[[ DATA IN THIS EXERCISE open ]]

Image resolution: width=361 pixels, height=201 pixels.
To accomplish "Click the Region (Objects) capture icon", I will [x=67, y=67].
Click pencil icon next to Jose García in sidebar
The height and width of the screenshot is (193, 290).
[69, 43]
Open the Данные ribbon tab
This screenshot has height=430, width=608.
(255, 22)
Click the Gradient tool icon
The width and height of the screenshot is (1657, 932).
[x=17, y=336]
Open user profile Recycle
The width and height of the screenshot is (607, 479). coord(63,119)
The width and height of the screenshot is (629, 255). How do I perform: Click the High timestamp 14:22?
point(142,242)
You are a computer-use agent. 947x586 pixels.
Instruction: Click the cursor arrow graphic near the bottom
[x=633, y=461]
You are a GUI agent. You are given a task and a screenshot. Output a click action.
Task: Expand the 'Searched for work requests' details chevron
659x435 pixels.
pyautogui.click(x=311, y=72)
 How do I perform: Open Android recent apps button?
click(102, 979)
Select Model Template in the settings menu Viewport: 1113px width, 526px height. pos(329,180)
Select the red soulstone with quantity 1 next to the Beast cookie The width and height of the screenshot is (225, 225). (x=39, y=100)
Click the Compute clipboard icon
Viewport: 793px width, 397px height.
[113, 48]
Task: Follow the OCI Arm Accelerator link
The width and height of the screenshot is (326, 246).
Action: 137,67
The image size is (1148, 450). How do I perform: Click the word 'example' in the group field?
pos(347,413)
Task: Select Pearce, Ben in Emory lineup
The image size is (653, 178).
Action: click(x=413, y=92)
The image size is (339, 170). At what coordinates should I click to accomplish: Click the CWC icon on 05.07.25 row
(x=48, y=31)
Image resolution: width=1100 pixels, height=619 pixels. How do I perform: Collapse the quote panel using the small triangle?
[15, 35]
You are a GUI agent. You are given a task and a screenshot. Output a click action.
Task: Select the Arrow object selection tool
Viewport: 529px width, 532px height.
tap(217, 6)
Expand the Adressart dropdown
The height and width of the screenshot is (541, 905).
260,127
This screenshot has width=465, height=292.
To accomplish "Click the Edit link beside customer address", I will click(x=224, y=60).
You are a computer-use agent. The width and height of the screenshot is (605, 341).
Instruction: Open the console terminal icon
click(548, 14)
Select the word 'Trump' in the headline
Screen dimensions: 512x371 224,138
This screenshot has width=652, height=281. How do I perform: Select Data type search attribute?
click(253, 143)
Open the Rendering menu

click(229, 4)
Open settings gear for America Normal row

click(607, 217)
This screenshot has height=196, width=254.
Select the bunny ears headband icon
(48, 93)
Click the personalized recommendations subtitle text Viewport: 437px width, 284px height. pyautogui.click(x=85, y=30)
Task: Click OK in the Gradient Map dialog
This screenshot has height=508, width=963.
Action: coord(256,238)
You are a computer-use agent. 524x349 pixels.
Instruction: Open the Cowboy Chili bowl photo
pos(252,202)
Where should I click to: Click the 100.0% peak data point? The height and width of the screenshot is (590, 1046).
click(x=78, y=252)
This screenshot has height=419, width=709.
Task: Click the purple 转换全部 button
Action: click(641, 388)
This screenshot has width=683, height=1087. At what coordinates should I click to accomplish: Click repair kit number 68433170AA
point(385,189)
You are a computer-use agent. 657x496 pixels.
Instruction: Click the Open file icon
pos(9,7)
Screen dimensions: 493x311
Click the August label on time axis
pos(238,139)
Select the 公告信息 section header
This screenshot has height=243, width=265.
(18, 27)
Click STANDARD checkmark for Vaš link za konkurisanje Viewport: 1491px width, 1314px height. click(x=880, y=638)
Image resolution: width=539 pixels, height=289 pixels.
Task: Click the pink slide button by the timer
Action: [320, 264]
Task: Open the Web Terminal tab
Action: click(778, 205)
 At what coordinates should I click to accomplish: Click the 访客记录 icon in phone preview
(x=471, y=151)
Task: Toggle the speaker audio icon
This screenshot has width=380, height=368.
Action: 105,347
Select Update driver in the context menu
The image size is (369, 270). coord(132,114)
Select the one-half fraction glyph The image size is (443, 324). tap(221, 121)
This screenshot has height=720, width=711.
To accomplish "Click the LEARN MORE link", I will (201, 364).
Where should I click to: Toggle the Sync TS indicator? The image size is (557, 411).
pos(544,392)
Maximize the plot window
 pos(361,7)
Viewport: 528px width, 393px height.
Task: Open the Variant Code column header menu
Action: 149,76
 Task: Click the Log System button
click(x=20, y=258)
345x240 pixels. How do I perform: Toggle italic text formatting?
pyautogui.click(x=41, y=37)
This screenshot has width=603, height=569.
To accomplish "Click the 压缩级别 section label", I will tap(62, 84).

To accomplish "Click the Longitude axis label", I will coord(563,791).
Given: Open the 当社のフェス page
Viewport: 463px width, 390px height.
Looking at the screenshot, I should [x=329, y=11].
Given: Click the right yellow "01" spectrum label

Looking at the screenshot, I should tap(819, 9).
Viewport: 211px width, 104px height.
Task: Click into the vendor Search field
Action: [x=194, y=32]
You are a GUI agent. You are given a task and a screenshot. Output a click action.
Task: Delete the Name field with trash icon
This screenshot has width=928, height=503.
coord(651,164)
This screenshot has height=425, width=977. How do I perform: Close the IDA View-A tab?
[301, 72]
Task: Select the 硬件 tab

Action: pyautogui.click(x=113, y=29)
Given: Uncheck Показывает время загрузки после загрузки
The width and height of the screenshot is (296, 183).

[[ DATA IN THIS EXERCISE closed ]]

● WHAT NEEDS TO BE DONE
From the line containing "Given: Open the 当社のフェス page" through the final line of the listing above, retype every line exactly; leave out everything else.

● ANSWER FOR THIS EXERCISE
Given: Open the 当社のフェス page
Viewport: 463px width, 390px height.
Looking at the screenshot, I should [x=329, y=11].
Given: Click the right yellow "01" spectrum label

Looking at the screenshot, I should tap(819, 9).
Viewport: 211px width, 104px height.
Task: Click into the vendor Search field
Action: [x=194, y=32]
You are a GUI agent. You are given a task and a screenshot. Output a click action.
Task: Delete the Name field with trash icon
This screenshot has width=928, height=503.
coord(651,164)
This screenshot has height=425, width=977. How do I perform: Close the IDA View-A tab?
[301, 72]
Task: Select the 硬件 tab

Action: pyautogui.click(x=113, y=29)
Given: Uncheck Показывает время загрузки после загрузки
The width and height of the screenshot is (296, 183).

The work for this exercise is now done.